Auteur: Cameroon Tribune

All hands on deck

Womenfolk in the country and the world over will celebrate Mothers’ Day on Sunday, May 31, 2015. The event comes at a time mothers are facing great challenges.

There is no gainsaying that the lot of Cameroonian professional women has improved significantly in the past 50 years. From the pre- and immediate post-independence era when most of them were elementary school teachers or nurses, today’s Cameroonian female professionals stand tall among their male colleagues.

Among them are magistrates, justices, barristers at law, university lecturers, journalists, senior police, military and prison officers, public administrators, etc. As a result, the 'mother-professional' increasingly finds herself torn between her official and household functions.

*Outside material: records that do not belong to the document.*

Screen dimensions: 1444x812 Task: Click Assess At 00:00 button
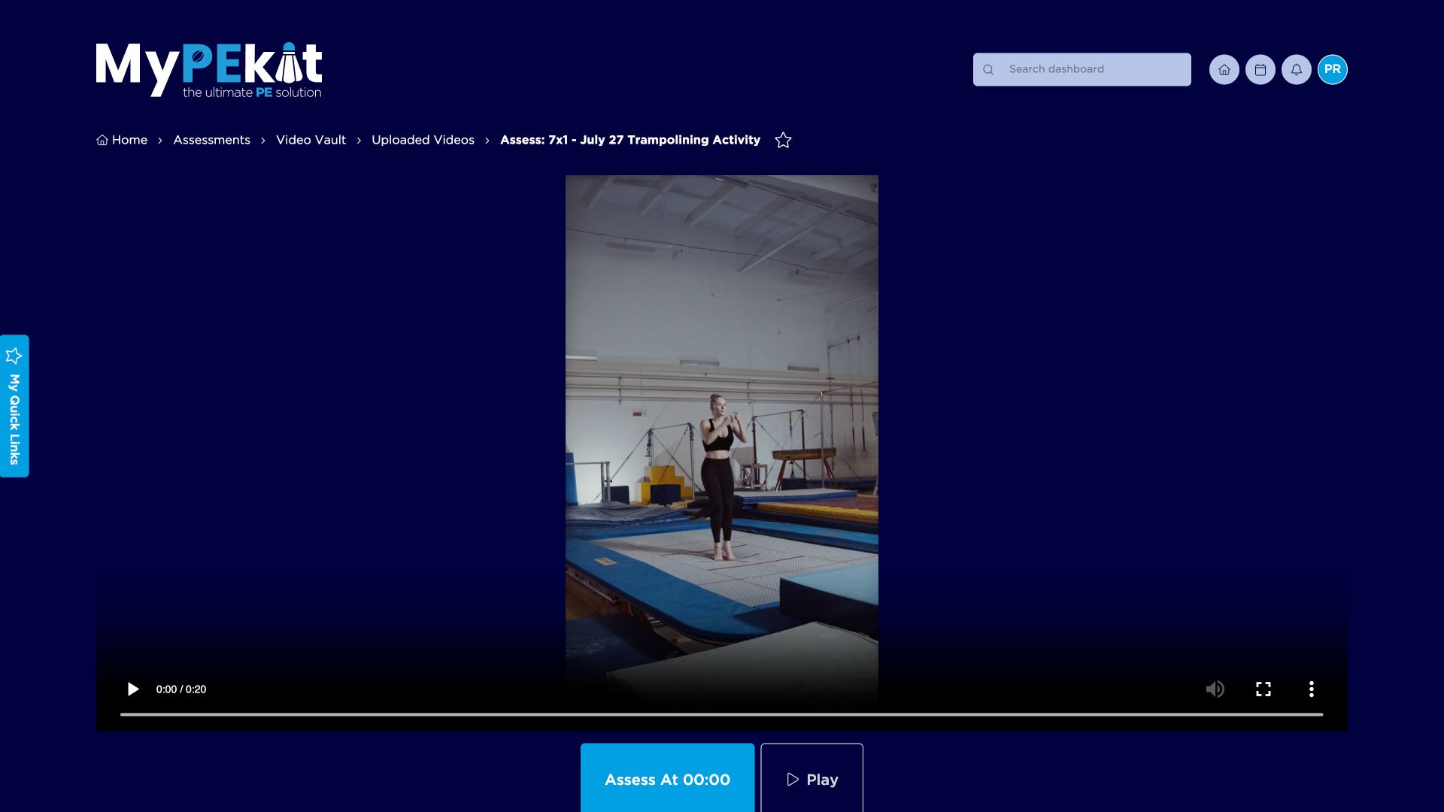667,779
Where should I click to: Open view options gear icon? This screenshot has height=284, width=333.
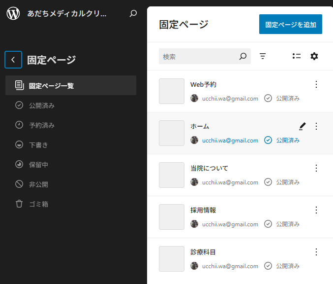pyautogui.click(x=314, y=56)
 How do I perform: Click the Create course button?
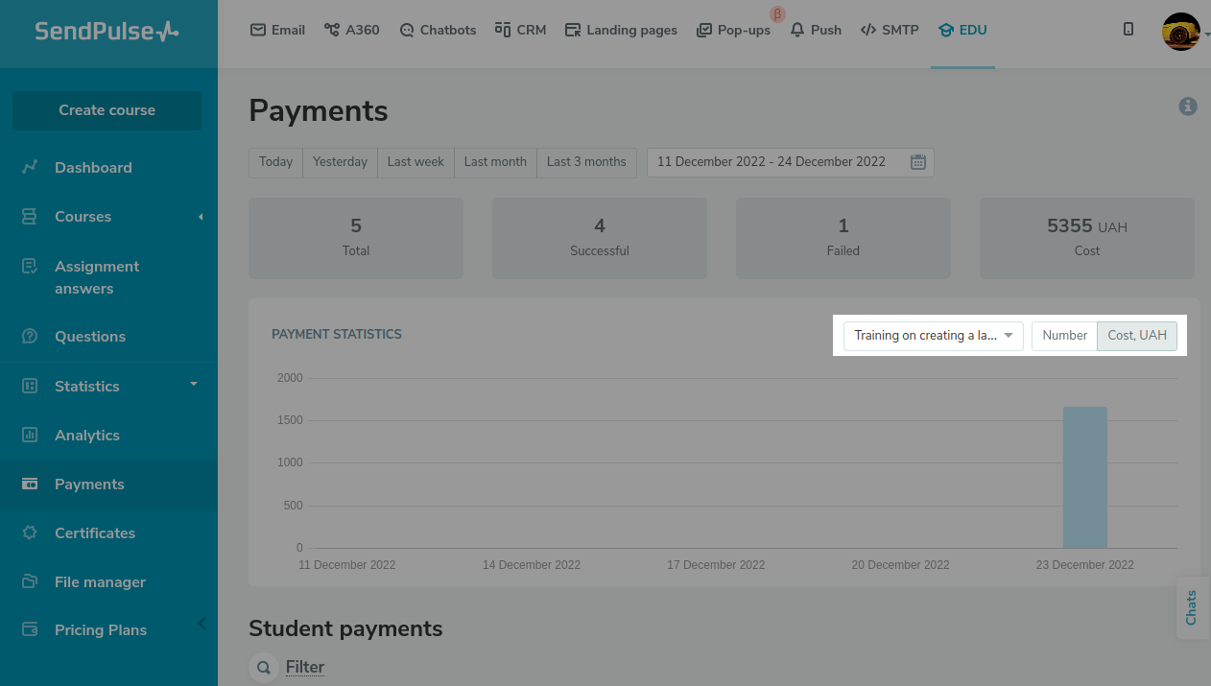pyautogui.click(x=107, y=110)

Thus, playing the role of the traditional housewife of yesteryears alone is no longer feasible. It is inconceivable to expect a mother who works to ensure she does all the household chores non-career women carry out like cooking, washing clothes and looking after children.

She needs to be assisted by all members of the household like the husband, children and other relatives living with them. Because the circumstances now demand, that in this era everyone adopt a gender-sensitive approach to family life.

To continue to insist on particular roles being performed by women, even when they work, is to ignore the fact that the world is evolving fast.

Meanwhile, today’s professional women contribute in no small measure to family incomes, paying children’s school fees, assisting in-laws and providing food money. Just like most of their spouses, some of these women go to work and close at the same time.

In order to lessen the burden on them, other members of the household must put hands on deck to help with baby-sitting, laundry, ironing clothes, preparing food and assisting children with school assignments. The era of insisting that particular roles be performed by men, boys, women or girls only, is gone, perhaps for good.

To those still dragging their feet in accepting this ‘uncomfortable’ reality, it is time they did so. The earlier, the better for everyone because families must move on as harmonious entities.